> TASK ITEM: Below are some records; quote exactly the lines from the one that contains "How do I perform: Maximize" through the one that contains "Task: Open the three-dot options menu", inclusive, and no others.

> DATASET RECORDS:
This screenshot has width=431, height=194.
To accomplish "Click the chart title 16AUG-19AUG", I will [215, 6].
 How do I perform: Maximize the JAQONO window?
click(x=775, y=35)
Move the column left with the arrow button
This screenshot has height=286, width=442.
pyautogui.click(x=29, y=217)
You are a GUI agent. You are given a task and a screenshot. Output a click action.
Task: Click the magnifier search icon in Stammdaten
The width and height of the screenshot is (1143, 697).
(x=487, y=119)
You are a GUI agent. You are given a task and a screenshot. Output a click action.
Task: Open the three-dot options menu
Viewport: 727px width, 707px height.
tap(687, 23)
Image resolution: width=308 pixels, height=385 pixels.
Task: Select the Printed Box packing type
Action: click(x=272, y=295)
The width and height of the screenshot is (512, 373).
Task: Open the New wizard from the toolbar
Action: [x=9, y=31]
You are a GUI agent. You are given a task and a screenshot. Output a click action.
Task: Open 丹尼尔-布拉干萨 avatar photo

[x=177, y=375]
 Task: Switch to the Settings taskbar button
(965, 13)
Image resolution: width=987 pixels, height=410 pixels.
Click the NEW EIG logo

> OUTPUT OF THE TASK:
 How do I perform: Maximize the JAQONO window?
click(x=775, y=35)
Move the column left with the arrow button
This screenshot has height=286, width=442.
pyautogui.click(x=29, y=217)
You are a GUI agent. You are given a task and a screenshot. Output a click action.
Task: Click the magnifier search icon in Stammdaten
The width and height of the screenshot is (1143, 697).
(x=487, y=119)
You are a GUI agent. You are given a task and a screenshot. Output a click action.
Task: Open the three-dot options menu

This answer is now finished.